What to produce
Repeat the material below line for line, changing nothing.

Entries on target coordinates:
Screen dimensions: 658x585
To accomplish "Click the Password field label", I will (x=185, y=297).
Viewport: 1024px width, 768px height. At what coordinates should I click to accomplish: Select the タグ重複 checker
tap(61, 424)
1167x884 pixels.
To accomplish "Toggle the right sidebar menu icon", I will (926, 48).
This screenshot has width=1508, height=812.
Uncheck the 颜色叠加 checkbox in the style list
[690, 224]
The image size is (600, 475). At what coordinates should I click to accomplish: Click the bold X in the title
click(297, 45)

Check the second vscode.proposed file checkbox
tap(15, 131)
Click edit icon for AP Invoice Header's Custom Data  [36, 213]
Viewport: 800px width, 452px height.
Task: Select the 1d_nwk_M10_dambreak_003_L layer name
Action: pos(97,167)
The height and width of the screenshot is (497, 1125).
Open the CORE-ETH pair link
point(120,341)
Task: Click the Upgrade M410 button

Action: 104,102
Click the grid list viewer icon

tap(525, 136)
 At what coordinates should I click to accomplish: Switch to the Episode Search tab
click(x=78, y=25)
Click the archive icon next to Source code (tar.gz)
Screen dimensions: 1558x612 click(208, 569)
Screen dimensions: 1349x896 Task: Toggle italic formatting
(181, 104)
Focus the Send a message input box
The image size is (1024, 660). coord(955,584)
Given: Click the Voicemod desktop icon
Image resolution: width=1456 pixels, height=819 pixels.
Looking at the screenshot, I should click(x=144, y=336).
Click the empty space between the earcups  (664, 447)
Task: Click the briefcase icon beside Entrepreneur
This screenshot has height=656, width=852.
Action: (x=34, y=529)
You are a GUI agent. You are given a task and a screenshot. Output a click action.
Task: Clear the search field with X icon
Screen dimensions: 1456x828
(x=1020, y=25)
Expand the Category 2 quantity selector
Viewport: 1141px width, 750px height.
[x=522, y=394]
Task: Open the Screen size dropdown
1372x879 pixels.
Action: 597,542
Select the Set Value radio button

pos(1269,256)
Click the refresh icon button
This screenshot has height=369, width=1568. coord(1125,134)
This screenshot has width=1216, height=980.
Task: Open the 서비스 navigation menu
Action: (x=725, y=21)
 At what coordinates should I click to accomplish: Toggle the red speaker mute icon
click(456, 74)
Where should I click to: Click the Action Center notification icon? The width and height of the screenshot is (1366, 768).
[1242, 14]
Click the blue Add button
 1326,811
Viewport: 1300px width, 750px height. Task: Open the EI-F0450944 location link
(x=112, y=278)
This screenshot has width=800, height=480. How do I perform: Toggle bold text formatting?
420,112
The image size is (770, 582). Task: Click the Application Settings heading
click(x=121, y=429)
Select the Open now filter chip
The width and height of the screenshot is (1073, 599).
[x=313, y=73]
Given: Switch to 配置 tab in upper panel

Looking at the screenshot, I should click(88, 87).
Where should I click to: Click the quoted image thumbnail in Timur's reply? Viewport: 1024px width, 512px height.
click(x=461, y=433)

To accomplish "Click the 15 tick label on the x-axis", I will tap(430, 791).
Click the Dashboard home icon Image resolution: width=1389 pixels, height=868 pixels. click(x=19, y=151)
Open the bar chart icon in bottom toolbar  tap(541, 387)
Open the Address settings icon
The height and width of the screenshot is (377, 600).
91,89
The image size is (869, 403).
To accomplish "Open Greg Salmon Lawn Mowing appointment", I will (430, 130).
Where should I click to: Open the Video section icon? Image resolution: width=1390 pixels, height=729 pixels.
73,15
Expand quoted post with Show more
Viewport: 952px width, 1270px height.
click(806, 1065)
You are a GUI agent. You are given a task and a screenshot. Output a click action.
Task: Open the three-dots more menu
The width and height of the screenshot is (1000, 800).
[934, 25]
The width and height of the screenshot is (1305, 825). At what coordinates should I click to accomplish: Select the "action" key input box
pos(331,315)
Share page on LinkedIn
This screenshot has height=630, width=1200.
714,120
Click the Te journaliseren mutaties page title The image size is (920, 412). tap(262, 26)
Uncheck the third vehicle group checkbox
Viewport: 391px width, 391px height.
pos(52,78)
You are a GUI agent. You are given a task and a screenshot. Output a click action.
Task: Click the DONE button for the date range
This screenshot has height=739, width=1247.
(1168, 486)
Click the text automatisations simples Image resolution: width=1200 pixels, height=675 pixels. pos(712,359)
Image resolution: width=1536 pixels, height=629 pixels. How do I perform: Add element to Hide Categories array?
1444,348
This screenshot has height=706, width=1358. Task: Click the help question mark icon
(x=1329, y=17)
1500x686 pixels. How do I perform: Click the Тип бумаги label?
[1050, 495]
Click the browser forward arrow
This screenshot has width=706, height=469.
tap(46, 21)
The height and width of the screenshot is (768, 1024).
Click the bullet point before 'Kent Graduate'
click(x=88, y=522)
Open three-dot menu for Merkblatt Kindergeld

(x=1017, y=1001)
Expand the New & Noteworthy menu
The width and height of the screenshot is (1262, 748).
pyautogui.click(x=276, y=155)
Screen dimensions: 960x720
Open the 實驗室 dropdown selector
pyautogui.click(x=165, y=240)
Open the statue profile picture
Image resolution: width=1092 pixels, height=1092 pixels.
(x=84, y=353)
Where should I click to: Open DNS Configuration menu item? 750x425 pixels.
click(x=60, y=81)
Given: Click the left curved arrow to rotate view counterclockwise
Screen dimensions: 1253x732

Response to this task
Screen dimensions: 658x585
To accomplish "Click the Password field label", I will (x=185, y=297).
Viewport: 1024px width, 768px height. At what coordinates should I click to accomplish: Select the タグ重複 checker
tap(61, 424)
1167x884 pixels.
To accomplish "Toggle the right sidebar menu icon", I will (926, 48).
This screenshot has width=1508, height=812.
Uncheck the 颜色叠加 checkbox in the style list
[690, 224]
The image size is (600, 475). At what coordinates should I click to accomplish: Click the bold X in the title
click(297, 45)

Check the second vscode.proposed file checkbox
tap(15, 131)
Click edit icon for AP Invoice Header's Custom Data  [36, 213]
Viewport: 800px width, 452px height.
Task: Select the 1d_nwk_M10_dambreak_003_L layer name
Action: pos(97,167)
The height and width of the screenshot is (497, 1125).
Open the CORE-ETH pair link
point(120,341)
Task: Click the Upgrade M410 button

Action: 104,102
Click the grid list viewer icon

tap(525, 136)
 At what coordinates should I click to accomplish: Switch to the Episode Search tab
click(x=78, y=25)
Click the archive icon next to Source code (tar.gz)
Screen dimensions: 1558x612 click(208, 569)
Screen dimensions: 1349x896 Task: Toggle italic formatting
(181, 104)
Focus the Send a message input box
The image size is (1024, 660). coord(955,584)
Given: Click the Voicemod desktop icon
Image resolution: width=1456 pixels, height=819 pixels.
Looking at the screenshot, I should click(x=144, y=336).
Click the empty space between the earcups  (664, 447)
Task: Click the briefcase icon beside Entrepreneur
This screenshot has height=656, width=852.
Action: (x=34, y=529)
You are a GUI agent. You are given a task and a screenshot. Output a click action.
Task: Clear the search field with X icon
Screen dimensions: 1456x828
(x=1020, y=25)
Expand the Category 2 quantity selector
Viewport: 1141px width, 750px height.
[x=522, y=394]
Task: Open the Screen size dropdown
1372x879 pixels.
Action: 597,542
Select the Set Value radio button

pos(1269,256)
Click the refresh icon button
This screenshot has height=369, width=1568. coord(1125,134)
This screenshot has width=1216, height=980.
Task: Open the 서비스 navigation menu
Action: (x=725, y=21)
 At what coordinates should I click to accomplish: Toggle the red speaker mute icon
click(456, 74)
Where should I click to: Click the Action Center notification icon? The width and height of the screenshot is (1366, 768).
[1242, 14]
Click the blue Add button
 1326,811
Viewport: 1300px width, 750px height. Task: Open the EI-F0450944 location link
(x=112, y=278)
This screenshot has width=800, height=480. How do I perform: Toggle bold text formatting?
420,112
The image size is (770, 582). Task: Click the Application Settings heading
click(x=121, y=429)
Select the Open now filter chip
The width and height of the screenshot is (1073, 599).
[x=313, y=73]
Given: Switch to 配置 tab in upper panel

Looking at the screenshot, I should click(88, 87).
Where should I click to: Click the quoted image thumbnail in Timur's reply? Viewport: 1024px width, 512px height.
click(x=461, y=433)

To accomplish "Click the 15 tick label on the x-axis", I will tap(430, 791).
Click the Dashboard home icon Image resolution: width=1389 pixels, height=868 pixels. click(x=19, y=151)
Open the bar chart icon in bottom toolbar  tap(541, 387)
Open the Address settings icon
The height and width of the screenshot is (377, 600).
91,89
The image size is (869, 403).
To accomplish "Open Greg Salmon Lawn Mowing appointment", I will (430, 130).
Where should I click to: Open the Video section icon? Image resolution: width=1390 pixels, height=729 pixels.
73,15
Expand quoted post with Show more
Viewport: 952px width, 1270px height.
click(806, 1065)
You are a GUI agent. You are given a task and a screenshot. Output a click action.
Task: Open the three-dots more menu
The width and height of the screenshot is (1000, 800).
[934, 25]
The width and height of the screenshot is (1305, 825). At what coordinates should I click to accomplish: Select the "action" key input box
pos(331,315)
Share page on LinkedIn
This screenshot has height=630, width=1200.
714,120
Click the Te journaliseren mutaties page title The image size is (920, 412). tap(262, 26)
Uncheck the third vehicle group checkbox
Viewport: 391px width, 391px height.
pos(52,78)
You are a GUI agent. You are given a task and a screenshot. Output a click action.
Task: Click the DONE button for the date range
This screenshot has height=739, width=1247.
(1168, 486)
Click the text automatisations simples Image resolution: width=1200 pixels, height=675 pixels. pos(712,359)
Image resolution: width=1536 pixels, height=629 pixels. How do I perform: Add element to Hide Categories array?
1444,348
This screenshot has height=706, width=1358. Task: Click the help question mark icon
(x=1329, y=17)
1500x686 pixels. How do I perform: Click the Тип бумаги label?
[1050, 495]
Click the browser forward arrow
This screenshot has width=706, height=469.
tap(46, 21)
The height and width of the screenshot is (768, 1024).
Click the bullet point before 'Kent Graduate'
click(x=88, y=522)
Open three-dot menu for Merkblatt Kindergeld

(x=1017, y=1001)
Expand the New & Noteworthy menu
The width and height of the screenshot is (1262, 748).
pyautogui.click(x=276, y=155)
Screen dimensions: 960x720
Open the 實驗室 dropdown selector
pyautogui.click(x=165, y=240)
Open the statue profile picture
Image resolution: width=1092 pixels, height=1092 pixels.
(x=84, y=353)
Where should I click to: Open DNS Configuration menu item? 750x425 pixels.
click(x=60, y=81)
Given: Click the left curved arrow to rotate view counterclockwise
Screen dimensions: 1253x732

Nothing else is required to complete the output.